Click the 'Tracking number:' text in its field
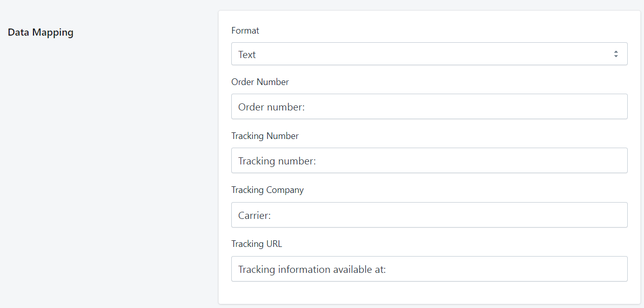The image size is (644, 308). pos(277,161)
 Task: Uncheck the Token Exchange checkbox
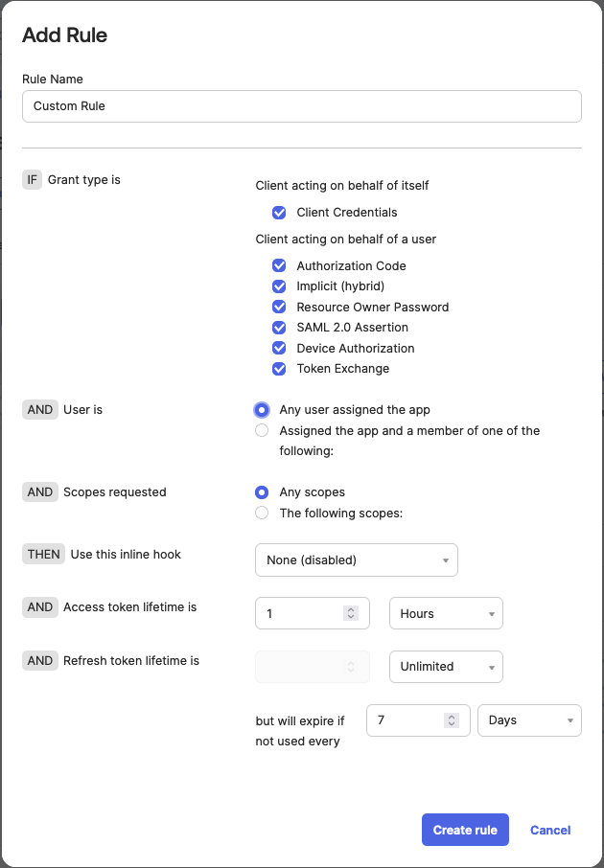tap(279, 369)
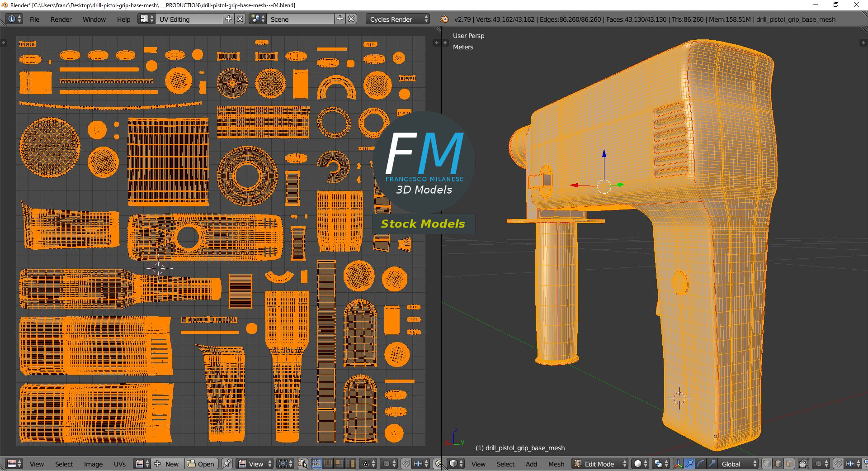Switch to edge select mode
The width and height of the screenshot is (868, 471).
coord(778,464)
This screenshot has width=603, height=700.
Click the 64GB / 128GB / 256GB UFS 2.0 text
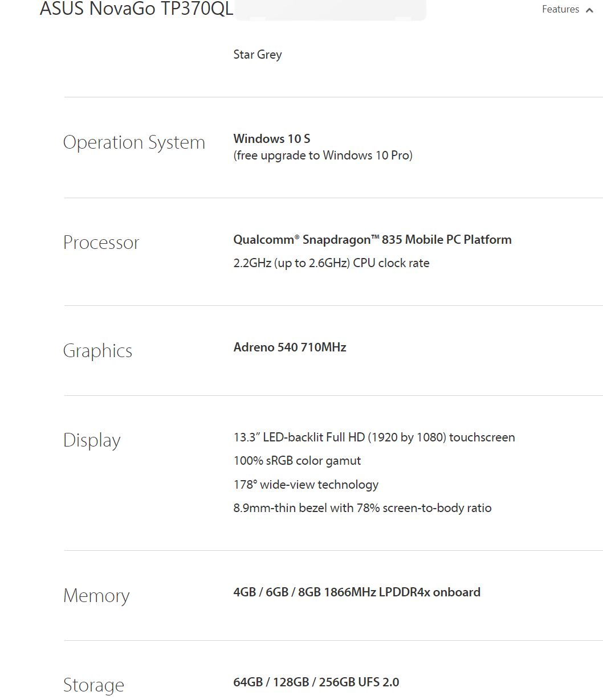(x=316, y=682)
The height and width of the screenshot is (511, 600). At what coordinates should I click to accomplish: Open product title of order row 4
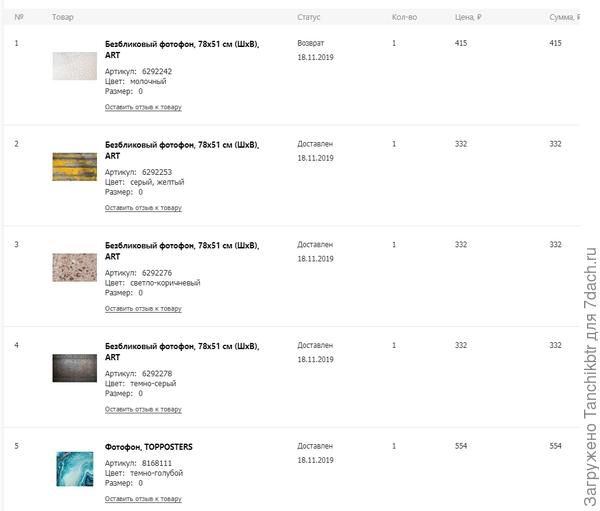[x=181, y=351]
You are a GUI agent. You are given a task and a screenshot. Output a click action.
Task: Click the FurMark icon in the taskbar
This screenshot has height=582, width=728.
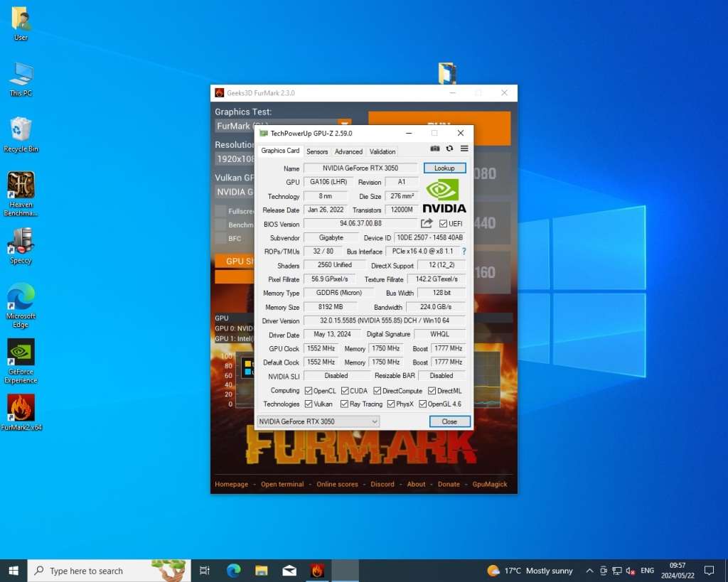(317, 571)
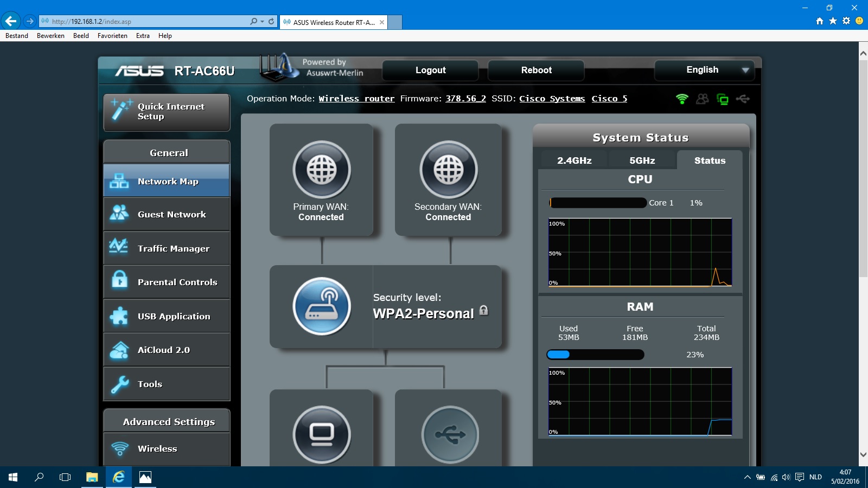Expand the address bar search dropdown arrow
The image size is (868, 488).
[x=262, y=22]
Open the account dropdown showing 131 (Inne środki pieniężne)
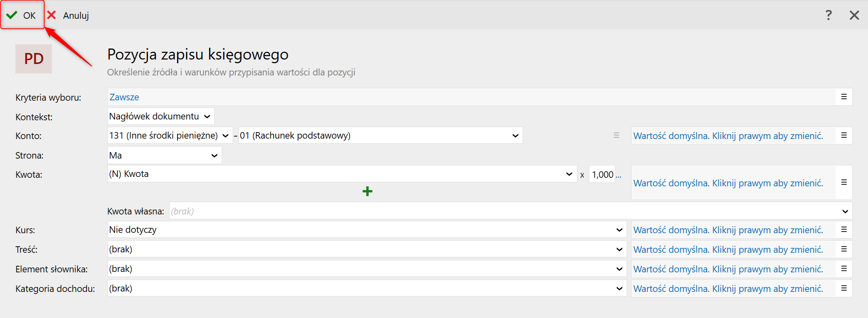 (169, 135)
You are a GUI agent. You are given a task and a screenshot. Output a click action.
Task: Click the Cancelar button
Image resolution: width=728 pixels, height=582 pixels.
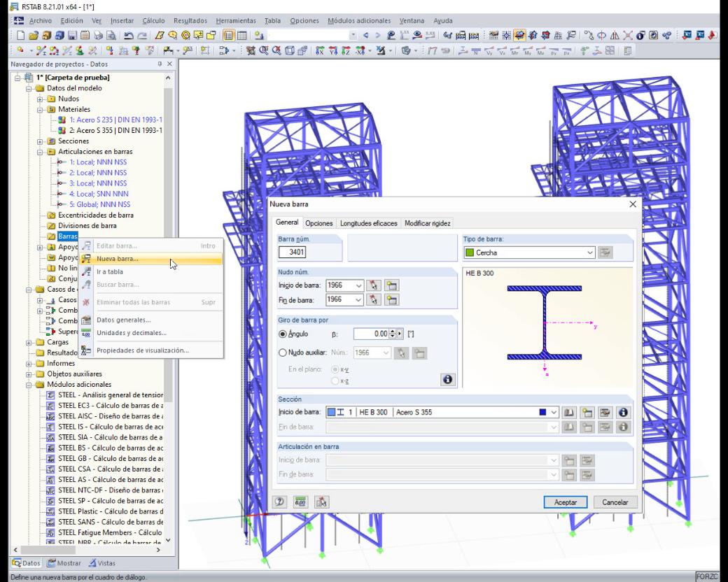pos(615,502)
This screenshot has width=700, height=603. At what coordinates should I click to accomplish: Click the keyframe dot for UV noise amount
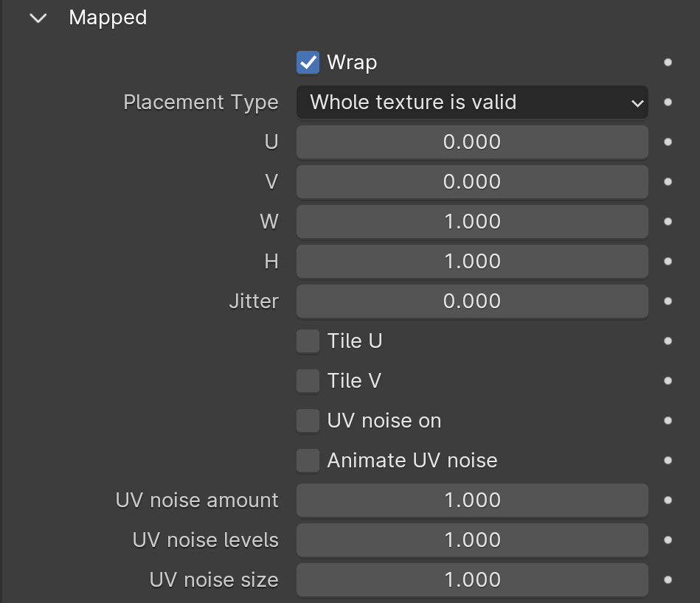point(668,500)
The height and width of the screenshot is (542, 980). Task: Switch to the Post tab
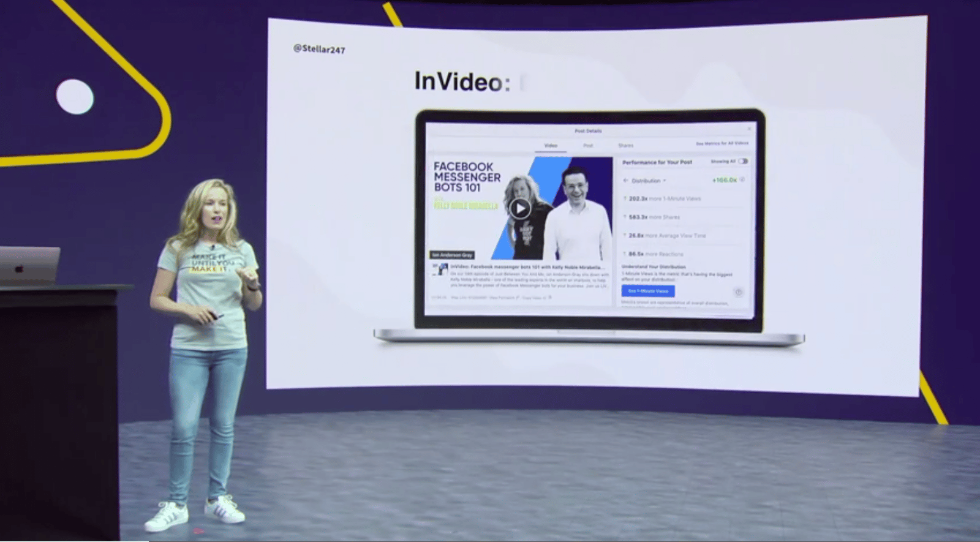588,146
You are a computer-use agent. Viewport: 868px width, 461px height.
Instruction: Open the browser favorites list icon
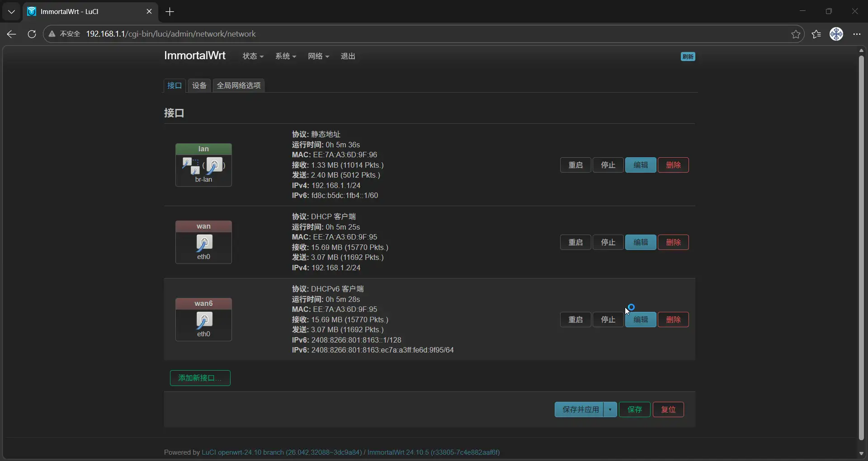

What you need to do
Please repeat every line of the material above exactly and without its pictures.

Solution for this task
Click the 'Tracking number:' text in its field
The image size is (644, 308). pos(277,161)
 Task: Uncheck the Token Exchange checkbox
tap(279, 369)
Switch to edge select mode
The width and height of the screenshot is (868, 471).
coord(778,464)
This screenshot has width=603, height=700.
Click the 64GB / 128GB / 256GB UFS 2.0 text
(x=316, y=682)
The height and width of the screenshot is (511, 600). At what coordinates should I click to accomplish: Open product title of order row 4
[x=181, y=351]
You are a GUI agent. You are given a task and a screenshot. Output a click action.
Task: Click the FurMark icon in the taskbar
This screenshot has height=582, width=728.
(317, 571)
Expand the address bar search dropdown arrow
The image size is (868, 488).
[x=262, y=22]
Open the account dropdown showing 131 (Inne środki pieniężne)
 (169, 135)
You are a GUI agent. You are given a task and a screenshot. Output a click action.
Task: Click the Cancelar button
Image resolution: width=728 pixels, height=582 pixels.
pos(615,502)
This screenshot has width=700, height=603. At what coordinates should I click to accomplish: Click the keyframe dot for UV noise amount
point(668,500)
The height and width of the screenshot is (542, 980). Task: Switch to the Post tab
588,146
You are a computer-use agent. Viewport: 868px width, 461px height.
Instruction: Open the browser favorites list icon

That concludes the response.